As a graphic designer in Tulsa, Butts is now using art to bring awareness to the scope of that public health issue.

On Friday, Butts used chalk to create an elaborate mural of an airliner. The mural, called “Too Big to Ignore,” comprises phrases used by those affected by suicide and images representing the pain of such loss. Drawn on the side of the Hardesty Arts Center (AHHA) in the Tulsa Arts District, the airplane represents the 123 people who die in the United States each day by suicide.

Since 2009, the number of Oklahomans who die annually by suicide has increased by about 45 percent, twice the national percentage increase during that time. Oklahoma has the eighth-highest suicide rate in the country.

Butts began drawing at 3 a.m. Friday. Using a lift loaned by Up With Trees, he spent about 12 hours chalking the side of the building.

“I want people to know that these real heavy emotions are (OK),” Butts said Friday morning. “You can talk to people about it. You don’t have to be scared of it. When you take off your mask and I take off my mask, it’s, ‘Oh, you’ve got stuff, too.’ We all have stuff.”

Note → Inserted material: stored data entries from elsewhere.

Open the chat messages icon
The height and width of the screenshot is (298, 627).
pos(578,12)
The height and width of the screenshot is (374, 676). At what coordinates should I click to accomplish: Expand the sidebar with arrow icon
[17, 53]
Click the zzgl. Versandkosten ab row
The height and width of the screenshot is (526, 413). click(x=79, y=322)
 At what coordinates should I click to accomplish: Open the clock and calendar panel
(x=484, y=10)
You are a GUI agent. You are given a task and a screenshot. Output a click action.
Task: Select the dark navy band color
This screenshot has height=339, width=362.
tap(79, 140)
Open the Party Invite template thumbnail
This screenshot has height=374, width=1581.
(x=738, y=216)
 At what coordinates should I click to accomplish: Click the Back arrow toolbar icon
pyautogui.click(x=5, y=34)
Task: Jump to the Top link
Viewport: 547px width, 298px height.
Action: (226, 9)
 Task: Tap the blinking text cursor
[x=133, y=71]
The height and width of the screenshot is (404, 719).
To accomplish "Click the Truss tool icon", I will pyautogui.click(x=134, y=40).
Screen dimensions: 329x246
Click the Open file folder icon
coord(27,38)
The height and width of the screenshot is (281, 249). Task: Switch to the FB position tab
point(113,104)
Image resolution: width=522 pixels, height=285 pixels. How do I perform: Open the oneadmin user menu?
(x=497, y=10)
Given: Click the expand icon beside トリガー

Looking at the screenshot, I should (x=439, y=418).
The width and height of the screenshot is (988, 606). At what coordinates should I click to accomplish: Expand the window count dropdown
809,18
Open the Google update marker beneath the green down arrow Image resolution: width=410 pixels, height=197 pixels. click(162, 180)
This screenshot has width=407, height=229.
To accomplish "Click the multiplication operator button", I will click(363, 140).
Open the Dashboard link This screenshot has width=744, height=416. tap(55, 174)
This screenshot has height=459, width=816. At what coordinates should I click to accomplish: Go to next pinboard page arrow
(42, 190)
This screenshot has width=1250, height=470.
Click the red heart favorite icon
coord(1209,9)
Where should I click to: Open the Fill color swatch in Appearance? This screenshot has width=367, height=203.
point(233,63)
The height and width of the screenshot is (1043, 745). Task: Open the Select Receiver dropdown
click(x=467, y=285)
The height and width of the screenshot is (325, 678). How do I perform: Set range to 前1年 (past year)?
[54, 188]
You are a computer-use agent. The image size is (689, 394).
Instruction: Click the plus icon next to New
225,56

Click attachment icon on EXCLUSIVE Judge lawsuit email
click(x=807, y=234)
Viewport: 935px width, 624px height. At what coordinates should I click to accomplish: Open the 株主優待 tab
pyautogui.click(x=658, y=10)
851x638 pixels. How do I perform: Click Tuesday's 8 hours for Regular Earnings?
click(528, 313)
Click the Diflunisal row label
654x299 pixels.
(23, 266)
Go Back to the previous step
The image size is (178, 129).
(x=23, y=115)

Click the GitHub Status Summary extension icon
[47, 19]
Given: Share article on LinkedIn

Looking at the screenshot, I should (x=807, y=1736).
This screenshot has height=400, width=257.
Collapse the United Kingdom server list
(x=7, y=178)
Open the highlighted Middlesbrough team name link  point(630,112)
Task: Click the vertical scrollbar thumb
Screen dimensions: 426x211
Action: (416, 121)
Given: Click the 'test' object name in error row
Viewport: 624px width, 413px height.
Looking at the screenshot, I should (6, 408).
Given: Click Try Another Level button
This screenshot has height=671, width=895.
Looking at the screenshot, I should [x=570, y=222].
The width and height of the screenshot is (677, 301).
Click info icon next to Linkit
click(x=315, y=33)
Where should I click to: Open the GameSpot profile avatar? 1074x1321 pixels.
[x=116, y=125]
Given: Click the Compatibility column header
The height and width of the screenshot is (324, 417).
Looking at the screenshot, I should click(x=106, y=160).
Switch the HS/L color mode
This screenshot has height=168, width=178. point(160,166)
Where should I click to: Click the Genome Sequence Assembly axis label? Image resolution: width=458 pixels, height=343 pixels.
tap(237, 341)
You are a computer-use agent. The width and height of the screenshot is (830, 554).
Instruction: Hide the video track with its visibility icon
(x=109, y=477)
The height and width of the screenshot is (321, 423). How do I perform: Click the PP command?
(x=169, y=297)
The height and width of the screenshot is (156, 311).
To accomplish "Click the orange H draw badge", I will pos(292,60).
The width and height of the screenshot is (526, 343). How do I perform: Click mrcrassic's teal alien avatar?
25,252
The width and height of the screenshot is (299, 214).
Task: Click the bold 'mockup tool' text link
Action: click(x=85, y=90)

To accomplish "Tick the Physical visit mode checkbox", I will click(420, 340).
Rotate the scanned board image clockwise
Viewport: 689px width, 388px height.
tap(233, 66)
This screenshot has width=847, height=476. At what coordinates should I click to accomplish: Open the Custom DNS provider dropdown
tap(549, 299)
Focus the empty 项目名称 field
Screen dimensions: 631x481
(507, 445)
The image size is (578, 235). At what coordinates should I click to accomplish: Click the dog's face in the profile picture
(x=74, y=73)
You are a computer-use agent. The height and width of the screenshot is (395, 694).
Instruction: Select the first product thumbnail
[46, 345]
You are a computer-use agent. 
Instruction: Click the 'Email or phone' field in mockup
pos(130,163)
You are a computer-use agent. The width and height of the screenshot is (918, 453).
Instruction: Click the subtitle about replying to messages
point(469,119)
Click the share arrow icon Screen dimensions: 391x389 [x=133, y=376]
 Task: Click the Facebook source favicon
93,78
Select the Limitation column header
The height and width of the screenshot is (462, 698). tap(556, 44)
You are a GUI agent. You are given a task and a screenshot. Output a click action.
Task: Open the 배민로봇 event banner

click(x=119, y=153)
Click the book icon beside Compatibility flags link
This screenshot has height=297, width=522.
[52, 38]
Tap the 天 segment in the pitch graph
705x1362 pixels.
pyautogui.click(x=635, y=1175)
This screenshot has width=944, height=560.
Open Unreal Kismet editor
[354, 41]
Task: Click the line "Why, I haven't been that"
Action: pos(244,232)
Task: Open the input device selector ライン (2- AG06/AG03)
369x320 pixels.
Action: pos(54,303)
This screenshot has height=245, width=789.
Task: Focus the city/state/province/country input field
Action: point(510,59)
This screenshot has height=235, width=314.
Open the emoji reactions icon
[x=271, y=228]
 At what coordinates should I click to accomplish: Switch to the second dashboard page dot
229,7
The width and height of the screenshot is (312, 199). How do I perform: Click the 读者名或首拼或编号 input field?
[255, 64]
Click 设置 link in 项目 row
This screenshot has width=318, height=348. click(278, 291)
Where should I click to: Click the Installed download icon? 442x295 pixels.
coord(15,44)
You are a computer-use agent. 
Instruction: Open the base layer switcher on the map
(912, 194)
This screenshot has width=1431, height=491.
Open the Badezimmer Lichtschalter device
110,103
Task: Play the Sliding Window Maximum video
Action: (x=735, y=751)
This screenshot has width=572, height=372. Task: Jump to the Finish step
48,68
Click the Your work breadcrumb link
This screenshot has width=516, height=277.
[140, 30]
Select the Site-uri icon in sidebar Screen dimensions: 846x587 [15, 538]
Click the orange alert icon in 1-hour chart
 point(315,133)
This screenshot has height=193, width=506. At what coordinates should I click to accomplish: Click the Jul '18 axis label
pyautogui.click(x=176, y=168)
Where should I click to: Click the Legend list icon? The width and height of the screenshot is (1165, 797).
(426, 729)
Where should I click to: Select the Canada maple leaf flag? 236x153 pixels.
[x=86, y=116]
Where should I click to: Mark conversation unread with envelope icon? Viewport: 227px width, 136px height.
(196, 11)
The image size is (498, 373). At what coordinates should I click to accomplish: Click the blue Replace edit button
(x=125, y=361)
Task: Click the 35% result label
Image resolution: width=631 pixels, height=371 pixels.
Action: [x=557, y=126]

The mural contains images depicting the pain and disconnected feeling associated with suicide, like a mother’s outstretched arms that just can’t reach her child and tiny boats that can’t find one another. It also contains phrases Butts said are often felt by those who lose someone to suicide or those who are thinking about it: “I wish he would have called me. I would have answered.” “I just want the pain to end.”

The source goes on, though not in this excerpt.